[Records from a data collection]
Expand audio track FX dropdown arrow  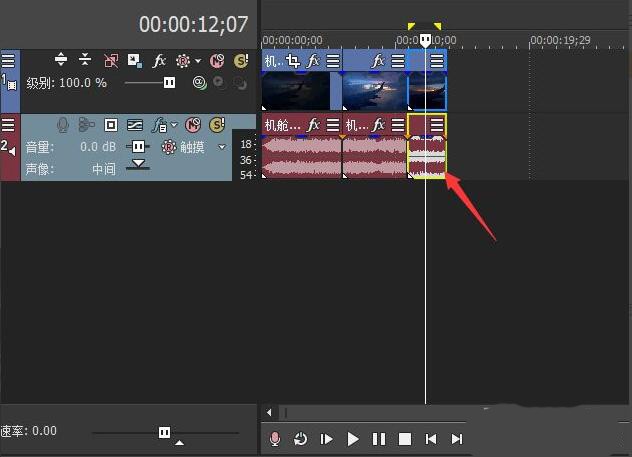(x=174, y=125)
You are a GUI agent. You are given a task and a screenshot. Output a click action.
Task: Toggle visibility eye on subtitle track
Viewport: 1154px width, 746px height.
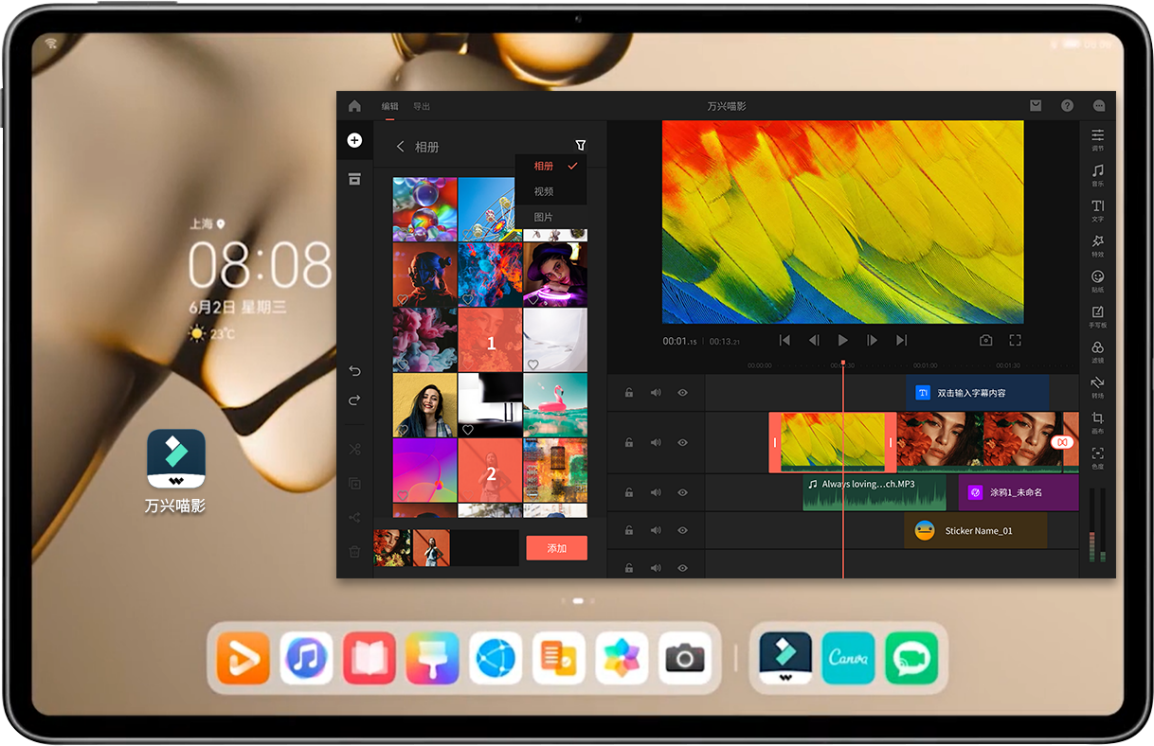(x=682, y=393)
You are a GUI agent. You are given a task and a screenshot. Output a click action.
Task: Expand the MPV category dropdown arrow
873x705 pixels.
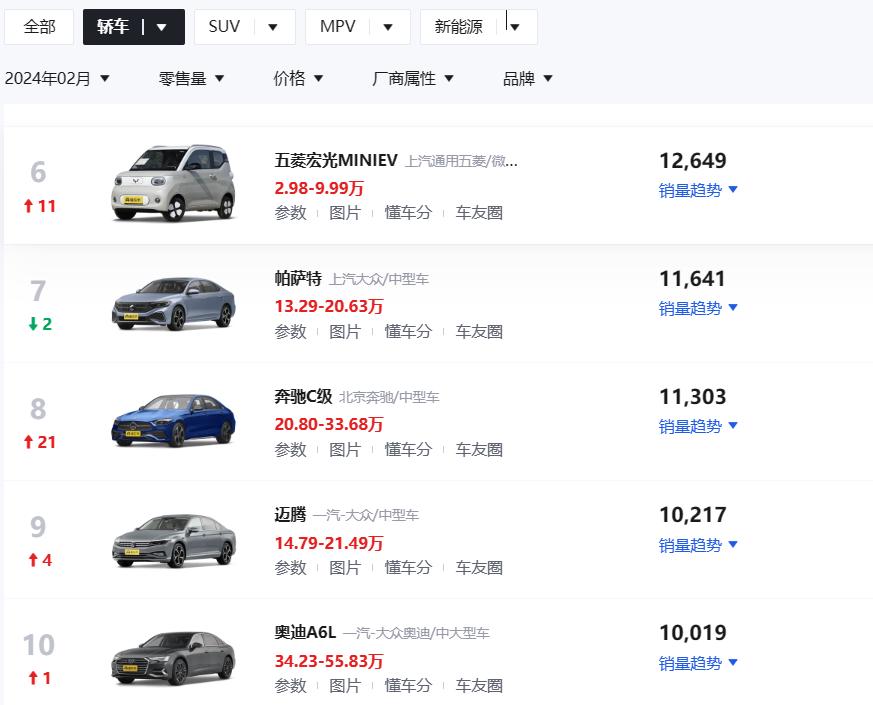(x=388, y=27)
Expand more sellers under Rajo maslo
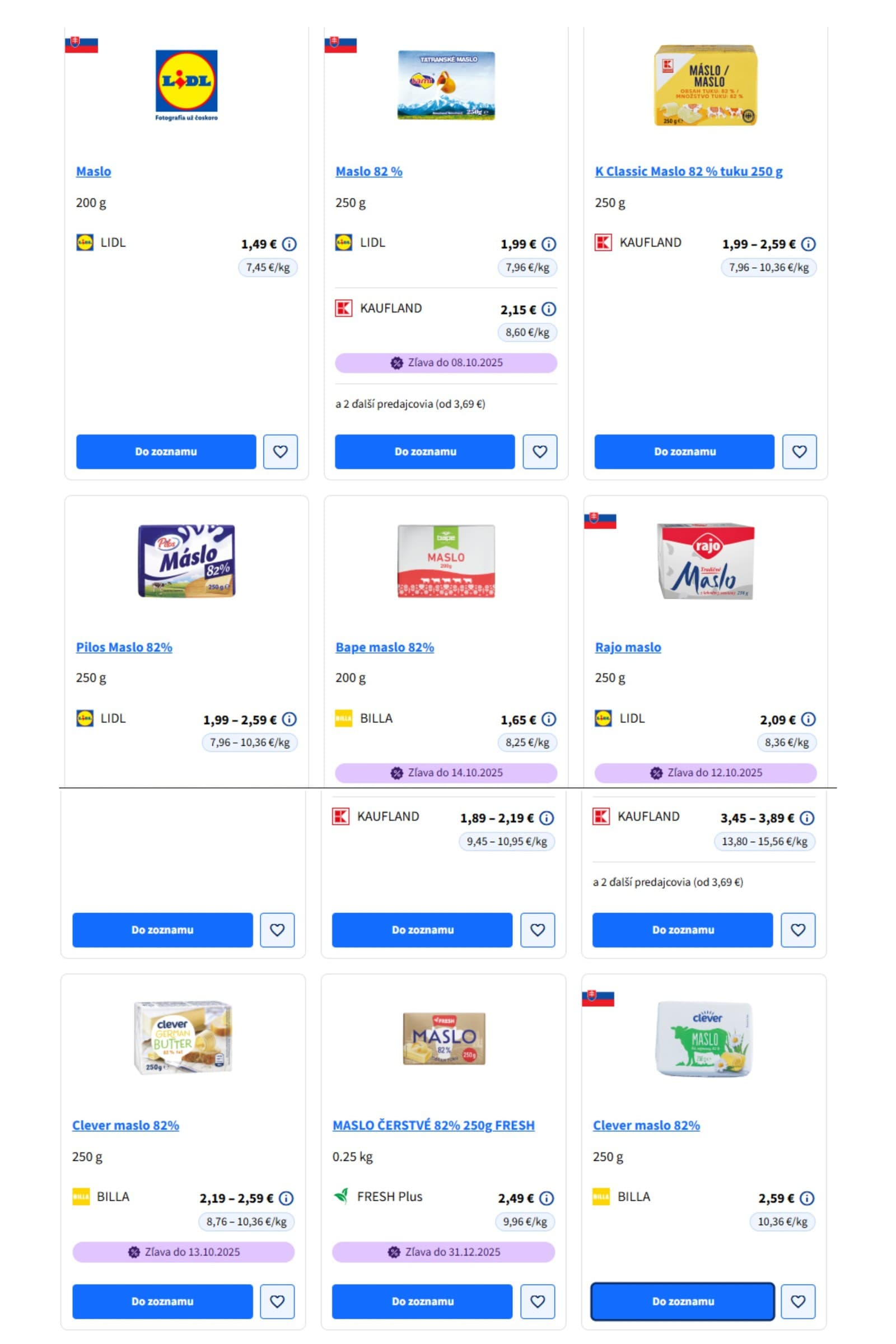 coord(668,881)
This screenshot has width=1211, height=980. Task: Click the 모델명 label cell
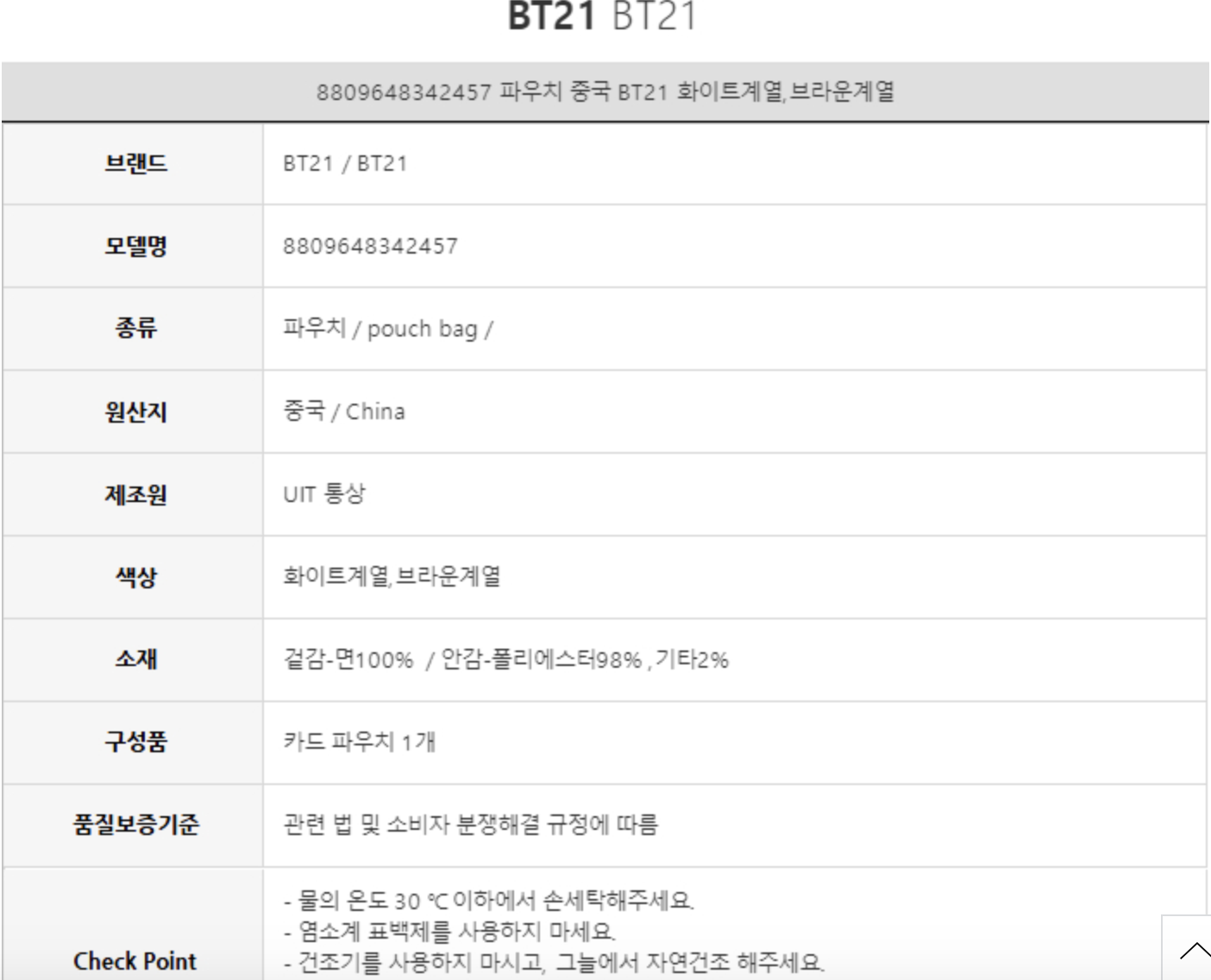(135, 246)
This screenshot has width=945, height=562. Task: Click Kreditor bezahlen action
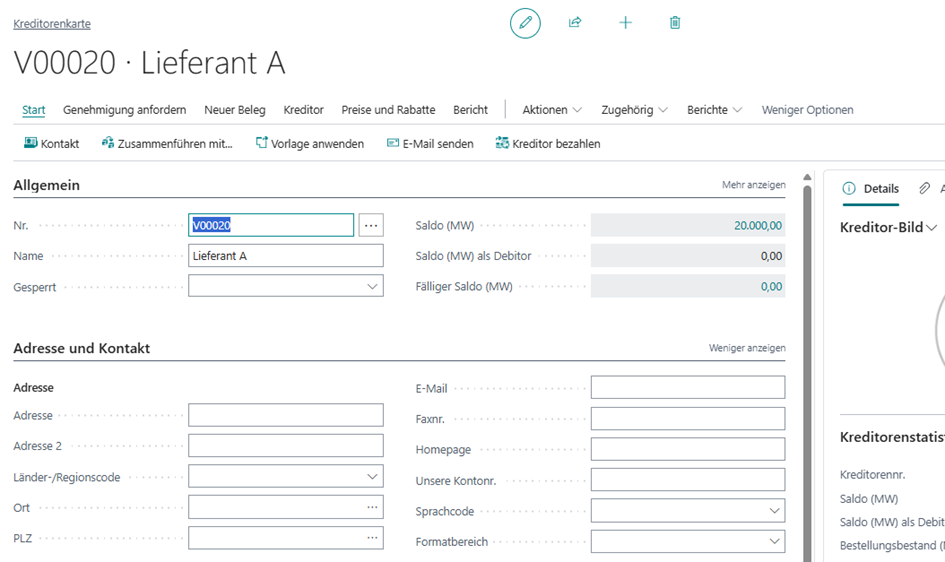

- **Task to carry out**
Write out exactly, please, the lines that start at the one containing "Task: Expand the MPV category dropdown arrow" and run through the final line of the entries, both included, leaving pictures out.

- **Solution for this exercise**
Task: Expand the MPV category dropdown arrow
873x705 pixels.
(x=388, y=27)
Expand more sellers under Rajo maslo
 coord(668,881)
This screenshot has width=1211, height=980. Task: Click the 모델명 label cell
(135, 246)
This screenshot has width=945, height=562. Task: Click Kreditor bezahlen action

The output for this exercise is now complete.